» PROBLEM STATEMENT: Copy out the lines below word for word, beginning with the line that contains "Select 设置 in the 360 menu" and continuing through the line that contains "[x=116, y=412]".
-------- PROVIDED RECORDS --------
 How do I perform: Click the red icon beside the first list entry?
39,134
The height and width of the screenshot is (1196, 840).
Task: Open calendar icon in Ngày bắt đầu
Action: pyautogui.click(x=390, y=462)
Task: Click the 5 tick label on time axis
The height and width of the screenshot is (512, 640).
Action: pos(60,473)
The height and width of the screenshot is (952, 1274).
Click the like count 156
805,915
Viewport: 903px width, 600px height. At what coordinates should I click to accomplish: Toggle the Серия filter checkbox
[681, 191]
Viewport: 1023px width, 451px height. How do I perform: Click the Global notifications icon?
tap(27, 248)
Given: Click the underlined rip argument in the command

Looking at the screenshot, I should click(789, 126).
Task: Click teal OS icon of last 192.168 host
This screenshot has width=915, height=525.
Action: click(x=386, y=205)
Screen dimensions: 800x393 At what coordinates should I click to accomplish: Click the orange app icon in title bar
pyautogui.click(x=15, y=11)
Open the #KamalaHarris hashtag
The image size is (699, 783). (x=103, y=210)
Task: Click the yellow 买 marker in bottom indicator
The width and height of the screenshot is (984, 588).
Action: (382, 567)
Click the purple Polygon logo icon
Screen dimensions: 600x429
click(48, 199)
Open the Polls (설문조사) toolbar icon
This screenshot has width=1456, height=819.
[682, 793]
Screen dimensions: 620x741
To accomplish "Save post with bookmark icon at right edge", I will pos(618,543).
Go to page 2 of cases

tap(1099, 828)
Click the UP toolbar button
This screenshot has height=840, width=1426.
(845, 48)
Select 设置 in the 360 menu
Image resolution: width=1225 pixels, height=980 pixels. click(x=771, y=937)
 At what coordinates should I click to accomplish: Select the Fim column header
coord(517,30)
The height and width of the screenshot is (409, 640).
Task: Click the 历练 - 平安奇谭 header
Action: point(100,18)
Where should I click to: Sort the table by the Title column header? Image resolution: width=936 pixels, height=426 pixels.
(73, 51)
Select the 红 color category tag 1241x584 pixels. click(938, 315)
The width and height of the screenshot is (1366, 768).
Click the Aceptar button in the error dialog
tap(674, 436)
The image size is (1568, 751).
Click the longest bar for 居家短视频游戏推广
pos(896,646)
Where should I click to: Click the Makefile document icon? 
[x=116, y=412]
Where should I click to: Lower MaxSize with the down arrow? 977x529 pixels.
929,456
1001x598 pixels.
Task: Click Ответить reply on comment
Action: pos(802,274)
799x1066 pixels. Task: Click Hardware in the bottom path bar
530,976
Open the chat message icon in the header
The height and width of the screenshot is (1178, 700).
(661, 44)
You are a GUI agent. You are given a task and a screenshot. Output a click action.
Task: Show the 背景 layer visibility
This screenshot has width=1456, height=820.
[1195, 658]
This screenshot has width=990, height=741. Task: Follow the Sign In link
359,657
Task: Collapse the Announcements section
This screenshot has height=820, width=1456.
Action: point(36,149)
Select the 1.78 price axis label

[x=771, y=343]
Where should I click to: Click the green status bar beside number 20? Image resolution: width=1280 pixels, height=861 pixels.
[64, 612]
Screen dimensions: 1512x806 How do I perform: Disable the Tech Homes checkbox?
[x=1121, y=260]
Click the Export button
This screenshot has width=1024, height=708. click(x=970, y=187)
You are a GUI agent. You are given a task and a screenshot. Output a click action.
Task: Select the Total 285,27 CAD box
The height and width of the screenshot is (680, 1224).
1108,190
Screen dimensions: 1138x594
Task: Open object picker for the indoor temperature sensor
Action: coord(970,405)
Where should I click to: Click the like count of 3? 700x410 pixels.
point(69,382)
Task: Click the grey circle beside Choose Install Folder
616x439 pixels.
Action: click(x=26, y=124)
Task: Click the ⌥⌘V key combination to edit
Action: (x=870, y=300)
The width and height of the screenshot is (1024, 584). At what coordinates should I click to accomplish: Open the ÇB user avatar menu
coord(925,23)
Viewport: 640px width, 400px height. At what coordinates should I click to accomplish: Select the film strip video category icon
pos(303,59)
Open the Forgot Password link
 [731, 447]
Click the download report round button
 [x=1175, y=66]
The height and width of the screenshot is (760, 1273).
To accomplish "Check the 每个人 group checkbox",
--------
» THE SOLUTION:
Select 设置 in the 360 menu
Image resolution: width=1225 pixels, height=980 pixels. click(x=771, y=937)
 At what coordinates should I click to accomplish: Select the Fim column header
coord(517,30)
The height and width of the screenshot is (409, 640).
Task: Click the 历练 - 平安奇谭 header
Action: point(100,18)
Where should I click to: Sort the table by the Title column header? Image resolution: width=936 pixels, height=426 pixels.
(73, 51)
Select the 红 color category tag 1241x584 pixels. click(938, 315)
The width and height of the screenshot is (1366, 768).
Click the Aceptar button in the error dialog
tap(674, 436)
The image size is (1568, 751).
Click the longest bar for 居家短视频游戏推广
pos(896,646)
Where should I click to: Click the Makefile document icon? 
[x=116, y=412]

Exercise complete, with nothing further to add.